Sunday, December 19, 2010
Tracing history in the texts we write
The Google Books service is one we use a lot, especially when we're on the road. It's like having 24/7 access to a massive library of surprisingly complete-enough works. Recently, a consortium of researchers at Google, Harvard Uni, Massachusetts Institute of Technology and the Encyclopedia Britannica have unveiled a searchable "database of two billion words and phrases drawn from 5.2 million books in Google's digital library published during the past 200 years" (source).From the abstract of an article published by this group:
We constructed a corpus of digitized texts containing about 4% of all books ever printed. Analysis of this corpus enables us to investigate cultural trends quantitatively.

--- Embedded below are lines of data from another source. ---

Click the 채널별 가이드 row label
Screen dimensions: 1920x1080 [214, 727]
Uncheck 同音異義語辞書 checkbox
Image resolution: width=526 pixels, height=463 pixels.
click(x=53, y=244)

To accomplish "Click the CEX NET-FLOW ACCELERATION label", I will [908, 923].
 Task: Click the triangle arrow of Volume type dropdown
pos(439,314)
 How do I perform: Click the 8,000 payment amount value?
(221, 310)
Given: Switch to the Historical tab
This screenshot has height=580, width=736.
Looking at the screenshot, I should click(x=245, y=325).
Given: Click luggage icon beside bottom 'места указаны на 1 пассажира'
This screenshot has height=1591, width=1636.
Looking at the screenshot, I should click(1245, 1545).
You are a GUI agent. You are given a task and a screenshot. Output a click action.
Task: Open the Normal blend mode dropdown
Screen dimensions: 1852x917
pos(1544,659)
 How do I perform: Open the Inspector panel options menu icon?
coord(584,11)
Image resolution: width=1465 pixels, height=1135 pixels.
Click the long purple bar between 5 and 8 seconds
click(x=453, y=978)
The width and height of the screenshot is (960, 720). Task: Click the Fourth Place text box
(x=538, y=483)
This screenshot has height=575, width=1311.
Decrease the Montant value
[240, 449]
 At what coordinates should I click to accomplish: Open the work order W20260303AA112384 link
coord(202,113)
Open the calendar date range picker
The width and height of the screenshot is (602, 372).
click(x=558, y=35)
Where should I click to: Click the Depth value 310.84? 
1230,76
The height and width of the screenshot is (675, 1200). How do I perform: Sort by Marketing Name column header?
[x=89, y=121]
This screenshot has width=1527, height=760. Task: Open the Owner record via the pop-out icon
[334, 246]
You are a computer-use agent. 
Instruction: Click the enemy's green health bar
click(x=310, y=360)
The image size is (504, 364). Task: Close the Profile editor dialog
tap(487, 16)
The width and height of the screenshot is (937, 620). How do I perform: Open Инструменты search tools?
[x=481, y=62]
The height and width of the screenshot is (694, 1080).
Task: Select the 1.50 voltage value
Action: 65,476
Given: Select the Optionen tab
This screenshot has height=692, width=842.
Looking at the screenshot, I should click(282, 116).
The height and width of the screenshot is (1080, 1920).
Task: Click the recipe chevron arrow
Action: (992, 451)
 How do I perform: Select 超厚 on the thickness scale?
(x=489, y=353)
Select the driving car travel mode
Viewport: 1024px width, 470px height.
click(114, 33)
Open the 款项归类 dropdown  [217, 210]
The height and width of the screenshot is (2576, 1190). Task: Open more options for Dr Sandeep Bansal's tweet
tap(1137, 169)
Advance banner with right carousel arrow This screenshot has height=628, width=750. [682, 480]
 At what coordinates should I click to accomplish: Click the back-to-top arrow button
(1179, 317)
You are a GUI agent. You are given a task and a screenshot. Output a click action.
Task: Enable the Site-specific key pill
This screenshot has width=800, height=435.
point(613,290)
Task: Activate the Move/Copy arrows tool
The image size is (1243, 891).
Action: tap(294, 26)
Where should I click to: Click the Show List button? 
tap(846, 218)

We survey the vast terrain of "culturomics", focusing on linguistic and cultural phenomena that were reflected in the English language between 1800 and 2000. We show how this approach can provide insights about fields as diverse as lexicography, the evolution of grammar, collective memory, the adoption of technology, the pursuit of fame, censorship, and historical epidemiology. "Culturomics" extends the boundaries of rigorous quantitative inquiry to a wide array of new phenomena spanning the social sciences and the humanities.For example, the database can be queried to show the effects of changes in language (e.g., the shift from 'nt' verb endings to 'ed' endings--as in burnt to burned, and learnt to learned; the addition of new words in English or other language, such as "pizza" or "sushi"), or to quantitatively graph the mention of women in published texts (which shifted dramatically in the 1960s as feminist movements took hold).
In addition to English, the database includes texts written in Chinese, English, French, German, Russian and Spanish.
The research group has developed a graphical interface for everyday users to play around with. This interface--the Ngram viewer--lets you adjust the year-span, enter up to five keywords you'd like graphed, and provides complementary links to related or relevant Google books. Below, for example, is an Ngram graph of the instances of the term "new literacies" in the database from 1960 onwards.
Wired Magazine has a range of additional interesting example graphs. And if you're registered with the New York Times, you can read more about the database and examples of findings here. Cultural evolutionists and linguists are all hailing the development of this database as a significant contribution to being able to quantify cultural trends in interesting ways, although everyone agrees that analysis will necessarily need to move beyond counts and graphs and the like to include mroe sophisticated qualitative analysis in order to be truly useful.
The entire database itself is even available for download if you'd like to develop your own sorting tools to use with it.